Yeah, it's right here.


----------



## jfschultz (Jun 28, 2007)

Dagmire said:


> Not to mention the fact that before it was even released, Apple claimed they would make it obsolete within the year with the next version.



And a PC, which costs 2-3 times as much, is two versions obsolete in a year!


----------



## jsup (Jun 28, 2007)

That's technology for you. It's always advancing at a break-neck speed. I'm building my own PC with the best parts I can get, but I know very shortly it will be out of date.


----------



## Herald (Jun 28, 2007)

*The Y-Phone*

Apple founder Steve Jobs announced the second generation I-Phone will actually have a new look and a new name. It will be called the Y-Phone. The Y-Phone will have a unique renewable energy source. It will never need to be charged. Calling plans will be affordable since you will be hardwired to your circle of friends. Hate dead spots where there is no cellular coverage? Not a problem with the Y-Phone. Designer models? You will have your choice between Green Giant, Del Monte and Generic. Look for the Y-Phone this fall.

*The New Y-Phone*


----------



## kvanlaan (Jun 28, 2007)

Beautiful, Bill. 

Luddite elegance at its best!


----------



## jsup (Jun 28, 2007)

The calling plans on the Y-phone are a steal.


----------



## govols (Jun 28, 2007)

But sound quality gets poor over greater distances.


----------



## crhoades (Jun 28, 2007)

Get a blackberry pearl or curve for now and hold off for the next version of the iphone.
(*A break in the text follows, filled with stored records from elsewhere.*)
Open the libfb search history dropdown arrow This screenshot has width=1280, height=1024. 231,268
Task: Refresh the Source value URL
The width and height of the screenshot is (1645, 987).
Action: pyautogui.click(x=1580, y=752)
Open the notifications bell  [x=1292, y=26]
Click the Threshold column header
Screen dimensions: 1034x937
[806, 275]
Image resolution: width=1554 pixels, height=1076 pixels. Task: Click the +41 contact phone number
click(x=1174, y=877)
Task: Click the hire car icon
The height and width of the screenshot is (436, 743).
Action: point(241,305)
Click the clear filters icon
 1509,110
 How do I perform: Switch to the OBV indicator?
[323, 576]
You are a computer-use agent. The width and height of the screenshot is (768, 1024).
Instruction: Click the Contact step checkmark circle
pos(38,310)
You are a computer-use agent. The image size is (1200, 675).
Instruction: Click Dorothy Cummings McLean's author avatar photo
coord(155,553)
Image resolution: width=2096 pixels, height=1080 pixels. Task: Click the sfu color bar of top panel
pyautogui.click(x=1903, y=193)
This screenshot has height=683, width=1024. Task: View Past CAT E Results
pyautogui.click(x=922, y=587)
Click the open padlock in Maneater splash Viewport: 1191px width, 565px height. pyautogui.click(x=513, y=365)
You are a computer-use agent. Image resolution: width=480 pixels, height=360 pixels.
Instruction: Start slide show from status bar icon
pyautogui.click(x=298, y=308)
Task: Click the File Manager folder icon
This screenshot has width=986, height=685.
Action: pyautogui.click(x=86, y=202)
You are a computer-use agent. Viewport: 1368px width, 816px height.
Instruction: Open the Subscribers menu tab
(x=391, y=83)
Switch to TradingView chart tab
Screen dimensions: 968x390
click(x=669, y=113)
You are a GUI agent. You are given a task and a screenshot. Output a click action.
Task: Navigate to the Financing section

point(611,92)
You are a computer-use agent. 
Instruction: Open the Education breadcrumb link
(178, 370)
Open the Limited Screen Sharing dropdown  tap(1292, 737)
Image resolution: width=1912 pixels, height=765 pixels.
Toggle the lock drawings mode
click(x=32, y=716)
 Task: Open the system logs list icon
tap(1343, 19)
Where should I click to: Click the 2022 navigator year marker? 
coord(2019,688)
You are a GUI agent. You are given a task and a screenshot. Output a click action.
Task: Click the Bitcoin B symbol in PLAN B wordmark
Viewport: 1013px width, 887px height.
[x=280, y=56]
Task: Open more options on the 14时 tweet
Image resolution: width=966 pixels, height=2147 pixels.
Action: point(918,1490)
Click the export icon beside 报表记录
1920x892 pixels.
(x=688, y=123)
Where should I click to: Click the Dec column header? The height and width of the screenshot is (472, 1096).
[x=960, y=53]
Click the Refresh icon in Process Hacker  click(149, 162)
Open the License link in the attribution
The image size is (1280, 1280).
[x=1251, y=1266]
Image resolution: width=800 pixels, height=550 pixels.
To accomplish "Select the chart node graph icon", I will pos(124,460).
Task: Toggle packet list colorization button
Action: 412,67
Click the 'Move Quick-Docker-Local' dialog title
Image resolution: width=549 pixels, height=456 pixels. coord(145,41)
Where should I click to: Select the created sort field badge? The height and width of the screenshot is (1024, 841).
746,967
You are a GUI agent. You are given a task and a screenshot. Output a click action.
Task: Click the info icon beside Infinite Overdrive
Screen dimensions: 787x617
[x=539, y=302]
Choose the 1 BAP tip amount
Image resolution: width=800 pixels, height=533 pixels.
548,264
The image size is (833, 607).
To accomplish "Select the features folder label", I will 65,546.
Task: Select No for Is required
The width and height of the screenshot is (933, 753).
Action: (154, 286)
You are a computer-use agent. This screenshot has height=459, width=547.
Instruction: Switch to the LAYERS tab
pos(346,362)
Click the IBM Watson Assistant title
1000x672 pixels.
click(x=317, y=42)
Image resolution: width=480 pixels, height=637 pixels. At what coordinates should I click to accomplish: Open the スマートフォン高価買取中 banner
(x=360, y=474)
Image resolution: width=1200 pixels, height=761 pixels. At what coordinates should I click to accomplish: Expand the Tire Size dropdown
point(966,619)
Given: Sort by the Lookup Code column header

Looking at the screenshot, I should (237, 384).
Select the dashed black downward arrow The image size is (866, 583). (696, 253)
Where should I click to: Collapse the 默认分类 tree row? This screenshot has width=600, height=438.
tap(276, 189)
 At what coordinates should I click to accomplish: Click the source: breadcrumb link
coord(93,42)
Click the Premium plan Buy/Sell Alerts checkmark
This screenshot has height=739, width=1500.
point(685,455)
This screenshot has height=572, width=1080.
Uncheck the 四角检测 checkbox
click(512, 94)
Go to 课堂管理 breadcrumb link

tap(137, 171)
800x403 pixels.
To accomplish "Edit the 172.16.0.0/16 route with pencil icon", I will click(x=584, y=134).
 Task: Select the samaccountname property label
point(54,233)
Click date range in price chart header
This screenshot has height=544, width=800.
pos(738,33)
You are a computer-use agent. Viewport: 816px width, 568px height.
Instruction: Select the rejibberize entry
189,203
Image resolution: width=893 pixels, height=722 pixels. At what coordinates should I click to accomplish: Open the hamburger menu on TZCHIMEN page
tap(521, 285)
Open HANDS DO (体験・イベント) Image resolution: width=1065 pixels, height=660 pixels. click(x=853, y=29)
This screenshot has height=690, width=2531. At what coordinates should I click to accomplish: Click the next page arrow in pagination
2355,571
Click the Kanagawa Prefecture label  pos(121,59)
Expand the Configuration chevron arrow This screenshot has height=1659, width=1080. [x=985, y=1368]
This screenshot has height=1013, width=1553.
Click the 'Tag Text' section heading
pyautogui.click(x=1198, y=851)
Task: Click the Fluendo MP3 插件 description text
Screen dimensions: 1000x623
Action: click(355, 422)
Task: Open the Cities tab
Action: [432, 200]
My blackberry literally has almost everything that you said the iphone doesn't.


----------



## caddy (Jun 28, 2007)

The great thing about the "Y" phone is that when its technology has become _rusty_, one can simply cut the high-tech connection and share the other headset with a valued friend, kick it around the neighborhood!


----------



## fredtgreco (Jun 28, 2007)

crhoades said:


> Get a blackberry pearl or curve for now and hold off for the next version of the iphone. My blackberry literally has almost everything that you said the iphone doesn't.



But Chris, the iPhone is so... cool!! Like, it is cool. You know, like an iPod is cool. Like an iBook is cool.

Did I mention that the iPhone is cool? It can't do the basic functions of an cell phone, but it is cool!

Apple is a marketing genius.


----------



## crhoades (Jun 28, 2007)

fredtgreco said:


> But Chris, the iPhone is so... cool!! Like, it is cool. You know, like an iPod is cool. Like an iBook is cool.
> 
> Did I mention that the iPhone is cool? It can't do the basic functions of an cell phone, but it is cool!
> 
> Apple is a marketing genius.


 
I didn't want to go there but you have now given me the opening. Apple: booooooo. There. I feel better. Oh yeah, the blackberry actually can serve business functions as well. GASP! _Businesses_ actually use blackberries just like they use _Windows!_ Down with corporations! 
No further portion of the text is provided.